Paper Details

Published: 2025/10/31

Container Title: Multimodal Algorithmic Reasoning Workshop, The Thirty-Ninth Annual Conference on Neural Information Processing Systems (NeurIPS)

We study online reinforcement learning for autoformalization: translating informal mathematical conjectures into formal statements in Lean 4. Autoformalization lacks a natural dense reward; using type-check success alone produces syntactically valid but semantically vacuous outputs and is vulnerable to reward hacking. We propose composite reward formulations that combine syntactic signals (Lean type-check) with semantic measures: (i) exact-match style metrics based on BEq / BEq+ when ground-truth formalizations exist, and (ii) a continuous embedding-based similarity reward that requires no paired data. Training uses Group Relative Policy Optimization with a KL-divergence penalty to avoid distributional collapse, and we release a multi-project Lean-4 REPL API and training code.
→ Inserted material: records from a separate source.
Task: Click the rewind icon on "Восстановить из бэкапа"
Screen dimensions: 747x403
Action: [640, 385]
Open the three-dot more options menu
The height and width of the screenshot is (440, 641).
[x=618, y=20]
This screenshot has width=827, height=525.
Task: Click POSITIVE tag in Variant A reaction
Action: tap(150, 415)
On RLMEval (including a manually curated, context-aware Con-NF set of 71 samples), our best RL model (batch size 768, “TripleEmbed” scaling) substantially raises type-check rates (TC1 from 17.29% → 26.01%, TC50 from 76.41% → 85.46%) while producing modest gains in BEq / BEq+. We analyse reward tradeoffs, show the importance of the KL penalty, and discuss extensions to proof autoformalization and learned critics as future work.